* **WORK INSTRUCTIONS**
Copy exactly the last part of the listing below, beginning at the line that contains "Starfleet Intelligence - Bolian" and including the final line.

* **ENTRIES SHOWN**
----------------
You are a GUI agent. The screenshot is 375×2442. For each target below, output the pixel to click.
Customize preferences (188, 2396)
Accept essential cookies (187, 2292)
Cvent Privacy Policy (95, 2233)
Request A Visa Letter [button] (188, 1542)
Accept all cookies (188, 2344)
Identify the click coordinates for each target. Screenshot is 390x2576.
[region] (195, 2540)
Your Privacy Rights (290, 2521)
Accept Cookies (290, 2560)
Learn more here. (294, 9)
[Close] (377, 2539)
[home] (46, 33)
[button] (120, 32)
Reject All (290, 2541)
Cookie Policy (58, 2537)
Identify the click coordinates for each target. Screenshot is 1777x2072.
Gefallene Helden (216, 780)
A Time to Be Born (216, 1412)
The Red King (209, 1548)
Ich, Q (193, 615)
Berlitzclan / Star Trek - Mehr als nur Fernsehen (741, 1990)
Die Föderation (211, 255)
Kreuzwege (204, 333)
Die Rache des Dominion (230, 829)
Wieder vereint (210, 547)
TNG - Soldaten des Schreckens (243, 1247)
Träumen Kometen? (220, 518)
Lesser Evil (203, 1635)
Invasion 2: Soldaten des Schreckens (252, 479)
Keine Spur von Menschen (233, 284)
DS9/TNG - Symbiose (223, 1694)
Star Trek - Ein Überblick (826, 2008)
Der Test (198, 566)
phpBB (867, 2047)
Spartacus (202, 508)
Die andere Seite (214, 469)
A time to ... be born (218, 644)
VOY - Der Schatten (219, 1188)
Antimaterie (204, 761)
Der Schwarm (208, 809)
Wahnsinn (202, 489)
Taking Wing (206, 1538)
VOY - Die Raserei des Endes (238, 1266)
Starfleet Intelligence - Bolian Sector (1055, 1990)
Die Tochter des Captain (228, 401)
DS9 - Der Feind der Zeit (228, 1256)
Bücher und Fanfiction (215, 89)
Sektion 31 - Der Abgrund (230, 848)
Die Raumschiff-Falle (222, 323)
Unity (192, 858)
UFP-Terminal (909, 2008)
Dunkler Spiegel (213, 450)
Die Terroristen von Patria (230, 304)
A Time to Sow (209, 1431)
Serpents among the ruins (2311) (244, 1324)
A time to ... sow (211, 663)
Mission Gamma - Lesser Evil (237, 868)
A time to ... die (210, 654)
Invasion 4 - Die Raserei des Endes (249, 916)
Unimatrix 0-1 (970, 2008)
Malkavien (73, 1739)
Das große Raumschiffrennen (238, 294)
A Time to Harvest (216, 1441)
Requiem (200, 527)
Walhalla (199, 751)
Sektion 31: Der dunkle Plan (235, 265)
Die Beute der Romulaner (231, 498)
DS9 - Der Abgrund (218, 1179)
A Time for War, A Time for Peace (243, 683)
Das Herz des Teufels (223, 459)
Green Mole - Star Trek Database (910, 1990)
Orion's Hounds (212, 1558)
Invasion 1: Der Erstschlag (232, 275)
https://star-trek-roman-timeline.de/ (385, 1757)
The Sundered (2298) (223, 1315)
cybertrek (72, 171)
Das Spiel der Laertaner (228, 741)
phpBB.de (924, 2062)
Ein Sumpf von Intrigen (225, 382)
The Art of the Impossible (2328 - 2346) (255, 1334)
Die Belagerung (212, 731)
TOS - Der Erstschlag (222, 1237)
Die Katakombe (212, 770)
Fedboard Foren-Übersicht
----------------
* **RESULT OF THE EXERCISE**
Starfleet Intelligence - Bolian Sector (1055, 1990)
Die Tochter des Captain (228, 401)
DS9 - Der Feind der Zeit (228, 1256)
Bücher und Fanfiction (215, 89)
Sektion 31 - Der Abgrund (230, 848)
Die Raumschiff-Falle (222, 323)
Unity (192, 858)
UFP-Terminal (909, 2008)
Dunkler Spiegel (213, 450)
Die Terroristen von Patria (230, 304)
A Time to Sow (209, 1431)
Serpents among the ruins (2311) (244, 1324)
A time to ... sow (211, 663)
Mission Gamma - Lesser Evil (237, 868)
A time to ... die (210, 654)
Invasion 4 - Die Raserei des Endes (249, 916)
Unimatrix 0-1 (970, 2008)
Malkavien (73, 1739)
Das große Raumschiffrennen (238, 294)
A Time to Harvest (216, 1441)
Requiem (200, 527)
Walhalla (199, 751)
Sektion 31: Der dunkle Plan (235, 265)
Die Beute der Romulaner (231, 498)
DS9 - Der Abgrund (218, 1179)
A Time for War, A Time for Peace (243, 683)
Das Herz des Teufels (223, 459)
Green Mole - Star Trek Database (910, 1990)
Orion's Hounds (212, 1558)
Invasion 1: Der Erstschlag (232, 275)
https://star-trek-roman-timeline.de/ (385, 1757)
The Sundered (2298) (223, 1315)
cybertrek (72, 171)
Das Spiel der Laertaner (228, 741)
phpBB.de (924, 2062)
Ein Sumpf von Intrigen (225, 382)
The Art of the Impossible (2328 - 2346) (255, 1334)
Die Belagerung (212, 731)
TOS - Der Erstschlag (222, 1237)
Die Katakombe (212, 770)
Fedboard Foren-Übersicht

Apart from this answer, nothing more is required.